L’auteur évoque sa propre expérience professionnelle qui l’a confronté à des cas de violences conjugales révélées au moment du rappel à la loi, lors d’un interrogatoire pénal par exemple.
Il appartient au juge aux affaires familiales de qualifier les faits. Dans le cadre d’un divorce, le juge statuera sur les modalités d’exercice de l’autorité parentale en tenant compte du contexte de violences dans l’aménagement des mesures relatives à l’enfant.
Dans ces situations, l’auteur rappelle la nécessité de distinguer les violences conjugales des conflits parentaux, en mentionnant les quatre principales configurations conjugales : l’entente, l’absence, le conflit et la violence.
Il rappelle que les violences conjugales se distinguent nettement des conflits conjugaux en cela qu’elles sont liées au pouvoir sur l’autre par réduction de la victime au corps, comme le démontre le philosophe allemand Jan Philipp Reemstma.
L’enfant victime de violences conjugales se trouve pris dans un conflit de protection angoissant, ne sachant s’il doit protéger sa mère face à son père ou s’il doit faire appel à l’intervention d’un tiers.
La pratique juridictionnelle met en évidence le grand isolement de la mère soumise à l’emprise de son agresseur.

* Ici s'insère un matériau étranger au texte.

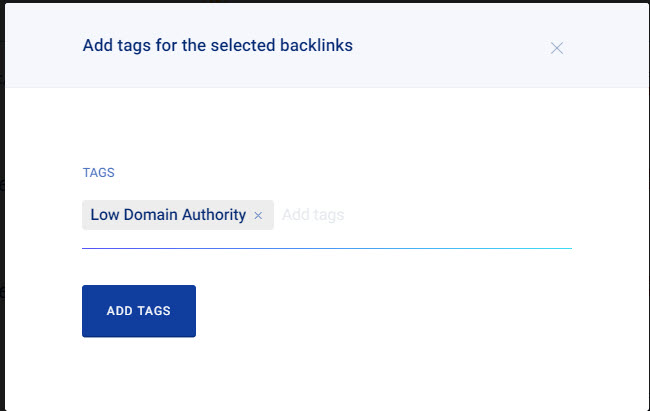Click the TAGS field label
Screen dimensions: 650x411
coord(98,173)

Les relations mère-enfant s’en trouvent entravées car la mère ne peut exercer l’autorité parentale de peur d’aviver les tensions dans le couple.
D’après l’auteur, il est néanmoins délicat de recourir au concept d’aliénation parentale, qui risque de disqualifier la mère et de nuire à l’analyse des situations familiales, pouvant conduire à négliger les maltraitances subies par l’enfant.
L’auteur insiste sur le fait que les fausses dénonciations sont largement résiduelles et qu’un enfant peut légitimement refuser tout contact avec le parent violent.
Il évoque ensuite les modalités d’exercice de l’autorité parentale et la notion de coparentalité.
Dans le cas de parents séparés, la législation promeut le principe de coparentalité et l’exercice conjoint de l’autorité parentale.
Toutefois, ces principes comportent des risques, ils peuvent nuire à la sécurité de l’enfant attribuant à l’un des parents un nouveau moyen d’emprise.
Les professionnels, magistrats et juges doivent connaitre les traits de personnalité caractéristiques des auteurs de violence conjugale afin de les prendre en compte dans l’attribution de la parentalité.
Les auteurs de violences conjugales présentent des formes d’immaturité, d’instabilité émotionnelle, d’intolérance à la frustation, tout ceci étant nuisible à l’éducation et au développement de l’enfant.
L’auteur évoque ici la figure du pervers narcissique « dont la dangerosité tient à son habileté à détruire la capacité de penser de l’autre ».
Dans les derniers chapitres, l’auteur analyse les situations d’emprise sur l’enfant à travers des mécanismes de chantage affectif, de harcèlement ou de volonté de soumission.
Il insiste sur la grande prudence qui doit présider à l’attribution des modalités d’exercice de l’autorité parentale dans ce type de situations.
Le juge peut parfois recourir au mécanisme de la présomption lorsque les capacités parentales du père auteur des violences conjugales sont mises en doute.
On recourt alors à des expertises psychiatriques, afin de prendre en compte la stratégie de l’agresseur et sa dangerosité.
Le parent violent ne peut se voir attribuer l’exercice de l’autorité parentale et le bénéfice de rencontres avec son enfant qu’en présence d’un tiers.
Pour clore ce chapitre, l’auteur réaffirme fortement que « protéger la mère, c’est protéger l’enfant ». Il cite en exemple les études de Madame Ernestine Ronai, responsable de l’observatoire des violences envers les femmes de Seine-Saint Denis : « Le fait de venir en aide à la mère en la traitant comme une femme en danger permet à l’enfant de reprendre normalement son développement ».
En conclusion, Edouard Durand rappelle qu’en raison de leur gravité et de leur complexité, les situations de violences conjugales doivent être appréhendées avec une grande prudence.
Elles expriment une volonté de puissance de leur auteur sur la mère, laquelle sait protéger son enfant à condition qu’elle soit elle-même protégée.
Bien que ces violences soient essentiellement le fait de l’homme contre sa femme, il est faux de penser que tous les hommes sont violents, ni que tous les pères sont dangereux.
L’auteur conclut en réhabilitant l’image positive de la virilité, à l’opposé des actes de violence et du climat de terreur qu’elles instaurent.
Il rappelle le rôle essentiel du juge et de la Loi, en ce qu’ils garantissent avant toute chose la préservation de la vie humaine contre toutes formes de violences qui, elles, appartiennent au registre de la mort.